In this blog, we will focus on the operational aspect of data science as well as how Talend can assist this process by bringing together IT and data science to ensure that critical machine learning models can be deployed seamlessly to downstream business applications and thus bridge the skill gap that exists between data scientist and IT developer.
To begin, the scenario will be a simple one involving three departments:
The goal will be to provide movie recommendations to the users of WebFlicks (our nice fictional version of a real giant) . Management has hypothesized that increasing the dispersal of consumption of WebFlicks content will encourage customers to consume content that they ordinarily wouldn’ t have for various reasons (they weren’ t aware of the content, they typically didn’ t like the genre, etc.)
Using this tactic will ideally increase the daily average of minutes spent consuming content and thus drive loyalty in order to reduce the threat of churn to the competing service NetFlink. The centerpiece of this offering will be a recommendation engine that will provide movie recommendations to customers.
The IT developer coordinates with the data scientist and together they agree that the best way forward will be to develop the ALS (Alternating Least Squares algorithm) model using Spark and Apache Zeppelin while after persisting the ML model to a parquet file on the enterprise big data platform. The developer can then consume this model file using Talend into a wider data pipeline that can be deployed downstream for the business to consume in an easy manner.
Please see below for the code snippet of a very basic ALS model written in PySpark, trained and persisted into Parquet format using Spark’s built-in persistence functionality. The dataset that has been used is the MovieLens dataset (available here) .
In this scenario, the data scientist’s tool of choice is Apache Zeppelin so that way they can leverage their expertise in their preferred technology. If the model can be persisted in a format that can be consumed by IT, the requirements are satisfied.
Talend then simply uses this model file in a visual data pipeline that scores the input data (customer A) . Within this pipeline, Talend is generating the entire pipeline in transparent Spark code under the hood without the IT developer having to write a single line of the code themselves.
In the screenshot below, we can see that there are three recommended movies for Customer A (Plan 9 from Outer Space, Safe, and Spun) . In this scenario, the recommendations are also being written to HDFS for archiving and to a MapR database to power a business application. These are just examples, but the target could be virtually any relational database as well as many different file formats. In Talend, we also have the capability to build a REST endpoint over this flow to enable other applications to connect to this recommendation pipeline in real time.
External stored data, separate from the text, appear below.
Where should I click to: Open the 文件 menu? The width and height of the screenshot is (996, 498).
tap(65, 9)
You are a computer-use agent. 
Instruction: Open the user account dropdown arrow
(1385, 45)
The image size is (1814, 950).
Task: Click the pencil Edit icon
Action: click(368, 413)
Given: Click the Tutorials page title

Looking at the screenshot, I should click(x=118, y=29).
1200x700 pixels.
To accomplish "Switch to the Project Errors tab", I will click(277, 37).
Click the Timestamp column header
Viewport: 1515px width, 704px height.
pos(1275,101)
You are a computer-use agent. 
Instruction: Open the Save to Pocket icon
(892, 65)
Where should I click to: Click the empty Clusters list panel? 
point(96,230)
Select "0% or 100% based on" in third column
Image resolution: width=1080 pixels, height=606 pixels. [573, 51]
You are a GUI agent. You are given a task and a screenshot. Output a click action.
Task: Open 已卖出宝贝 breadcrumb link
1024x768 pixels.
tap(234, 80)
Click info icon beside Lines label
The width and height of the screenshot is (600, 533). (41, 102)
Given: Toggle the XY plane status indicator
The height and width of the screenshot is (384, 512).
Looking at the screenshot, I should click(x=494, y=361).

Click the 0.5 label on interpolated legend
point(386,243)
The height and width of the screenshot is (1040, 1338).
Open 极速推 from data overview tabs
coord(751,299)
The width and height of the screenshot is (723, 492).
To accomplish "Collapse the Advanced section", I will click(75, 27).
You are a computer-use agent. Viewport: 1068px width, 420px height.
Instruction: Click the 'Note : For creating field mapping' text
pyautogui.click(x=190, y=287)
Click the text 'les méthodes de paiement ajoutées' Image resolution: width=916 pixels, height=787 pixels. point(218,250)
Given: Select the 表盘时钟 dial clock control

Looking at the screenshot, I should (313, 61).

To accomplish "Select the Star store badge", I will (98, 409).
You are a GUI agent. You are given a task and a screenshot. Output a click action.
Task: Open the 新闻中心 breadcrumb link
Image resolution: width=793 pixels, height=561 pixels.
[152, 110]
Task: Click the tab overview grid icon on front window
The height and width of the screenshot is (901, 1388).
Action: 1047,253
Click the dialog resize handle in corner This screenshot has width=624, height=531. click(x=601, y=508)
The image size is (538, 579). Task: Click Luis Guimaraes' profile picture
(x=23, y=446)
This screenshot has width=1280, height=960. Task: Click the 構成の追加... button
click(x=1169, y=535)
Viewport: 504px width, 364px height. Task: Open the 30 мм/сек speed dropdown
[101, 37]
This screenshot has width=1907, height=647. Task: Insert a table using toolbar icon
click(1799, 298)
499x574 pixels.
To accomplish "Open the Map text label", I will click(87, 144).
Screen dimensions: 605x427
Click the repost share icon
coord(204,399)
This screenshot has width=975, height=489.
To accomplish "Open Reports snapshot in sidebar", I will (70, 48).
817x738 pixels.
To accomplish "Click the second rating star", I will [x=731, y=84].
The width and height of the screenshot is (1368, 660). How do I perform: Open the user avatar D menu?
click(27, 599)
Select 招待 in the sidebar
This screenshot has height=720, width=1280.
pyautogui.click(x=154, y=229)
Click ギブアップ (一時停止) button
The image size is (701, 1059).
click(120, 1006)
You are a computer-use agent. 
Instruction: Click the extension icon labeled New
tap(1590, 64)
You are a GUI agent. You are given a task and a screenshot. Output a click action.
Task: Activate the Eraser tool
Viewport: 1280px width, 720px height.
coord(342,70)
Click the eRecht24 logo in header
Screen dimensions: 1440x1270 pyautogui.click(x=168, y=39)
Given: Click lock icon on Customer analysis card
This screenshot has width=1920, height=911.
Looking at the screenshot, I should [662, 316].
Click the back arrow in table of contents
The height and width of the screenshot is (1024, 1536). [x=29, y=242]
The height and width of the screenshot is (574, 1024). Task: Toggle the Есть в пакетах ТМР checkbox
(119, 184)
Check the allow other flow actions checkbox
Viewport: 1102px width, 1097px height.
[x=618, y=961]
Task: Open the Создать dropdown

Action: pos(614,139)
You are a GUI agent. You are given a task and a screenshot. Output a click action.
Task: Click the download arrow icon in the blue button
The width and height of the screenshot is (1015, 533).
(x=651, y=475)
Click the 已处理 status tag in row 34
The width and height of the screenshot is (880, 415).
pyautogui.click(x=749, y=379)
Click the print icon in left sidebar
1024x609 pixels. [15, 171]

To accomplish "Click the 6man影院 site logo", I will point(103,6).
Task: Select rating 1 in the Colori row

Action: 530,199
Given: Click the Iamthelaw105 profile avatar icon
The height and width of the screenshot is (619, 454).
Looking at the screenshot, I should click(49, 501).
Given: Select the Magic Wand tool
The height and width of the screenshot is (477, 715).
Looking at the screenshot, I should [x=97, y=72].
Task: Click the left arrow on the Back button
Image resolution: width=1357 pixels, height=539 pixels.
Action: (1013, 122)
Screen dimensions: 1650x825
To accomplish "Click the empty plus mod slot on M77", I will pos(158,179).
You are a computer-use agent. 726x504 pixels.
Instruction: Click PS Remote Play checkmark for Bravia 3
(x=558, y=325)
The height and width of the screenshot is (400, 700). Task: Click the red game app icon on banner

In contrast, had the IT developer not been using Talend, they would have required in depth knowledge of Spark APIs (a time-consuming investment in a project with tight timelines) to implement their custom data pipeline in a similar fashion. Talend has not only increased developer productivity here by reducing barriers to entry and development time but also increased maintainability through the powerful visual data pipeline that can be inherited and enhanced by other developers over time without a costly hand over/training process.